A number of high-profile Democrats, of course, immediately began threatening to pack the Supreme Court last fall following the death of Associate Justice Ruth Bader Ginsburg.
The threat was simple: If RBG were replaced with a conservative justice before the 2020 election, it would mean all-out war. Justice Amy Coney Barrett was confirmed last October, and the threats kept coming.
“Nothing’s off the table. Everything is on the table,” said then-Senate Minority Leader Charles Schumer.
Biden himself avoided the topic of court-packing throughout the last leg of his campaign. Earlier this year, he punted the ball on exploring court-packing to a commission formed through an executive order.
The commission, composed of 36 people appointed by Biden, was to report back to him within 180 days. A week ago, the committee ultimately decided that interfering with the court was a bad idea.
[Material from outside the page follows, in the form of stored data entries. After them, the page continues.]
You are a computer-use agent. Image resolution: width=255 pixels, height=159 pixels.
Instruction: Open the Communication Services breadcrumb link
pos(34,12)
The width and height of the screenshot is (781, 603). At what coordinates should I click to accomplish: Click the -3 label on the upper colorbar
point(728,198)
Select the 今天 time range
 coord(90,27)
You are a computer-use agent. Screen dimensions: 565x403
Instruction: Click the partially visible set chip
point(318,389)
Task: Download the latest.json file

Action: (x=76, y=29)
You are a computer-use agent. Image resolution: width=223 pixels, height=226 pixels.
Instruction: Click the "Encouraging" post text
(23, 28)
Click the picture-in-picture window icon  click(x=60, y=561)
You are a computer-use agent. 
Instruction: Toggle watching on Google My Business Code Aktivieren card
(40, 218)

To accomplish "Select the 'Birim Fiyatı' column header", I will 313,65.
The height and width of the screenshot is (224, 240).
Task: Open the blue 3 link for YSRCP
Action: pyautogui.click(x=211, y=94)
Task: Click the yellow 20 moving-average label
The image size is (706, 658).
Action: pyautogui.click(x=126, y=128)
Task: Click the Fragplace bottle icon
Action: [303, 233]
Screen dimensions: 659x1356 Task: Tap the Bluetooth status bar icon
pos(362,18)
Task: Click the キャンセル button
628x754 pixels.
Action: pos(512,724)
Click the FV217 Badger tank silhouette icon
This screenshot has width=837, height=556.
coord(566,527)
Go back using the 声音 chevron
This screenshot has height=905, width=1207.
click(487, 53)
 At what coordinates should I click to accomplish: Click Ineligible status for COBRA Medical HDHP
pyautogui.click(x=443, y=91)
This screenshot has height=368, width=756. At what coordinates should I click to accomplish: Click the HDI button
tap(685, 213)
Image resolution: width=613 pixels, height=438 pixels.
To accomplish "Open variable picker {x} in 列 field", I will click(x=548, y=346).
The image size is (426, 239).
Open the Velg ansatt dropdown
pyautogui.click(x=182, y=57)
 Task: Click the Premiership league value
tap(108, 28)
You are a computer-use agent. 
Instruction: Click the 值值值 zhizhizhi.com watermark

“As a legal matter, we conclude that Congress has broad power to structure the Supreme Court by expanding (or contracting) the number of Justices,” a 28-page draft report from the committee stated. “The prudential question is more difficult, and Commissioners are divided on whether Court expansion would be wise.”
The committee on page 27 of the draft argued that former President Franklin Roosevelt’s 1937 scheme to pack the court with activist jurists who would help his New Deal legislation worked to intimidate the court.
Biden at one point many years ago slammed FDR over the court-packing scheme.
The then-Delaware senator called FDR’s plan a “bonehead idea” and a “terrible mistake” during comments which cited the harm done by the threat of loading the court with judicial sycophants. Biden at the time argued the Supreme Court wasn’t the same for a decade.
Although Biden seems to have forgotten his staunch 1983 opposition to interfering with the court, his own committee remembers how detrimental to the rule of law the threat of expanding the court once was.
Blinken, when speaking in a foreign country this week, also remembered — even if he didn’t necessarily say what he intended to say.